- **EXERCISES**:
**a)** In the reviews page, why does Mang Ke's poetry seem to have been a courageous act?
**b)** Based on the reviews page, decide whether each statement agrees with it. Answer yes or no, and quote the words that settle it. (i) Words as Grain was published by Yale University Press. (ii) Harrison Horton's review of October Dedications appeared in MCLC. (iii) Frederick Mote made his remark about Sinology in 1964.
**c)** From the reviews page, quote the passage between "Last month MCLC" and "late imperial China.", inclusive.

- **TEXT EXCERPT**:
## Begin
Klein on Nappi’s Translating Early Modern China: Illegible Cities

Last month MCLC published my review of Translating Early Modern China: Illegible Cities (Oxford UP) by Carla Nappi, a study of translation and multilingualism in late imperial China.

I write:

Illegible Cities is an important work of history, arguing against the temptation in Sinology to reduce pre-twentieth-century China to what occurred in one language alone (“Sinology means the study of Chinese civilization as a coherent whole,” wrote Frederick Mote in 1964, and “language study is the only pass leading through the Great Wall and into the chung-yuan” [中原]); more than that, it is an experimental joy of a read, a fun, challenging, exciting, only occasionally frustrating, book that not only makes a point, but constructs it. Illegible Cities “attempts to use translation,” Nappi writes, “as a way to reconsider what language is, what languages are, and to begin to historically contextualize what we think of constituting a ‘language.’ Languages, here, are forms of practice that are constantly being invented and enacted.” And so is this book: a form of practice in constant process of being invented and enacted.

Click on the image to read the review in full.

Horton Reviews Mang Ke’s October Dedications

October Dedications, the selected poems of Mang Ke 芒克 (Chinese UP & Zephyr), translated by Lucas Klein with Jonathan Stalling and Yibing Huang, has been reviewed in Cha by Harrison Horton. Horton writes:

In his “Translator’s Forward” to October Dedications, Lucas Klein points us to a similar phenomenon in the poetry of Mang Ke, stating that his work “must have been read as shockingly direct and heterodox at the time” (x). That a poem describing sunlight could be, in fact, about sunlight and not Mao Zedong was a courageous act of defiance that helped lay the foundation for schools of poetry to come afterwards. In this way, the seemingly simple contrasts with a backdrop of works that still emulated the writings from the previous era.

The review ends:

Mang Ke’s work stands up on its own and stands out against many of the poems produced in the early Opening Up period and later. October Dedications makes it possible, finally, for English language readers to appreciate Mang Ke’s work and correctly place him among other notable poets coming out of his era and afterwards. Click on the image for the review in full.

Duo Duo’s Words as Grain Nominated for PEN Award for Poetry in Translation

Last month PEN announced the longlists for its 2021 awards–and Words as Grain: New and Selected Poems of Duo Duo 多多 (Yale University Press) is in the running for the PEN Award for Poetry in Translation! Click here to see all the longlisted nominees.
## End
- **RAW RECORDS**:
## Begin
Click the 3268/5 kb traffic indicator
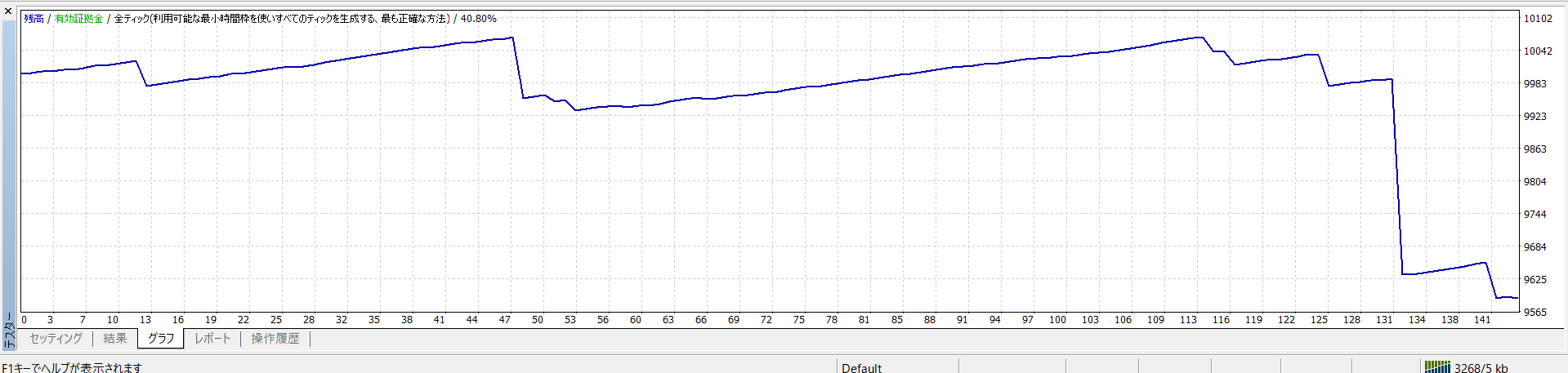The width and height of the screenshot is (1568, 373). (1481, 368)
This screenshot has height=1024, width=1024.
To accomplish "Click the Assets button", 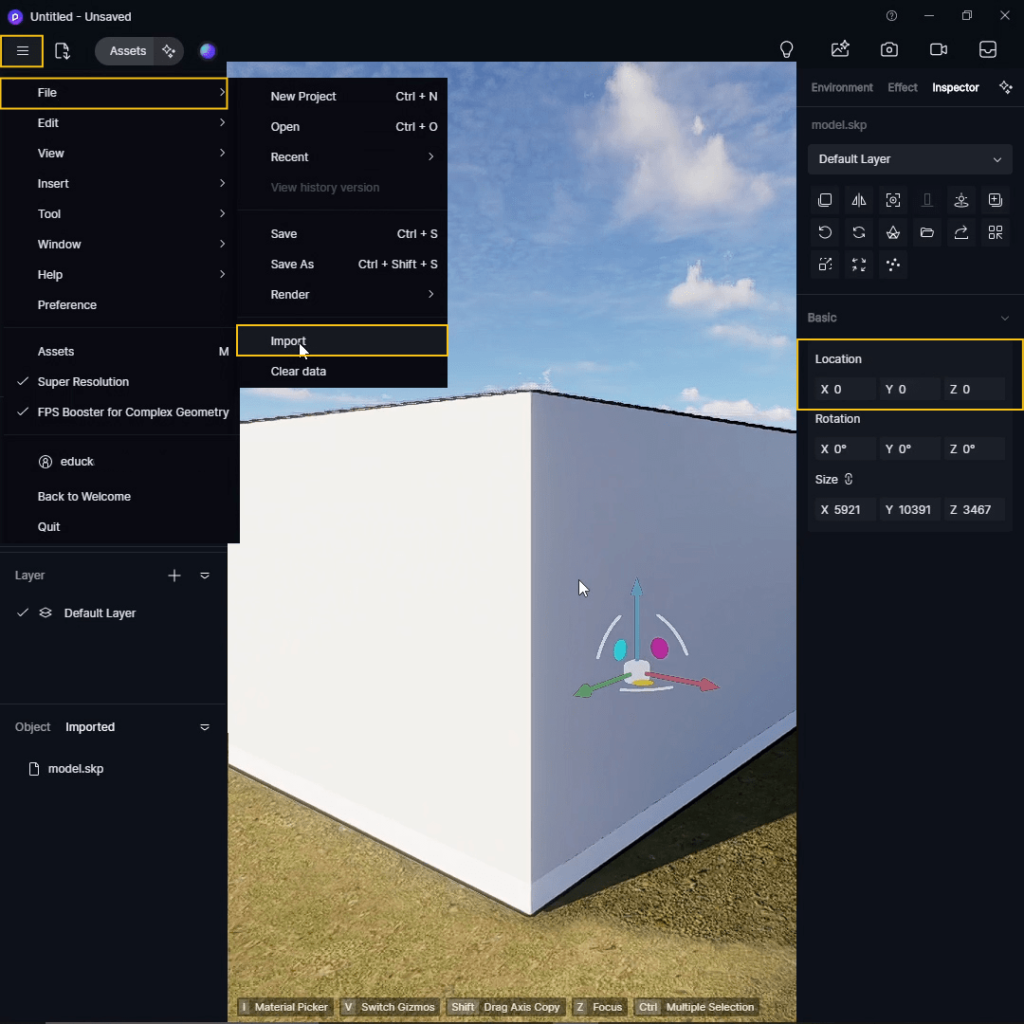I will tap(127, 51).
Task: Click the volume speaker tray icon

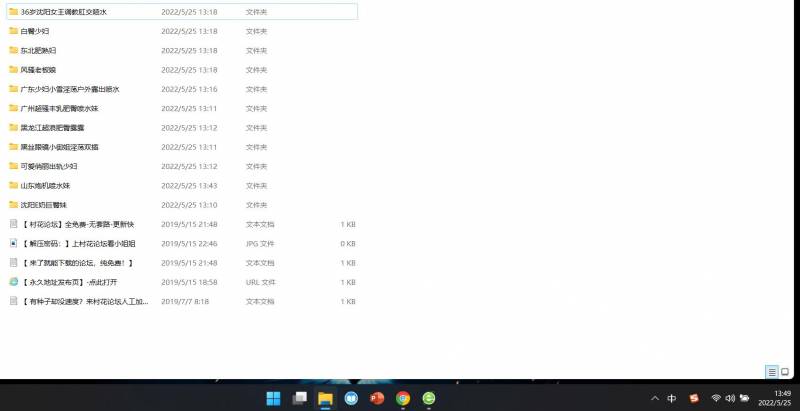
## End
- **RESULTS**:
**a)** Writing a poem about sunlight that was actually about sunlight, and not Mao Zedong, was an act of defiance. This work was read as "shockingly direct and heterodox at the time." Its apparent simplicity contrasted with a backdrop of works that still emulated the writings of the previous era.

**b)**
(i) Yes: "Words as Grain: New and Selected Poems of Duo Duo 多多 (Yale University Press)."
(ii) No: "has been reviewed in Cha by Harrison Horton."
(iii) Yes: "wrote Frederick Mote in 1964."

**c)**
Last month MCLC published my review of Translating Early Modern China: Illegible Cities (Oxford UP) by Carla Nappi, a study of translation and multilingualism in late imperial China.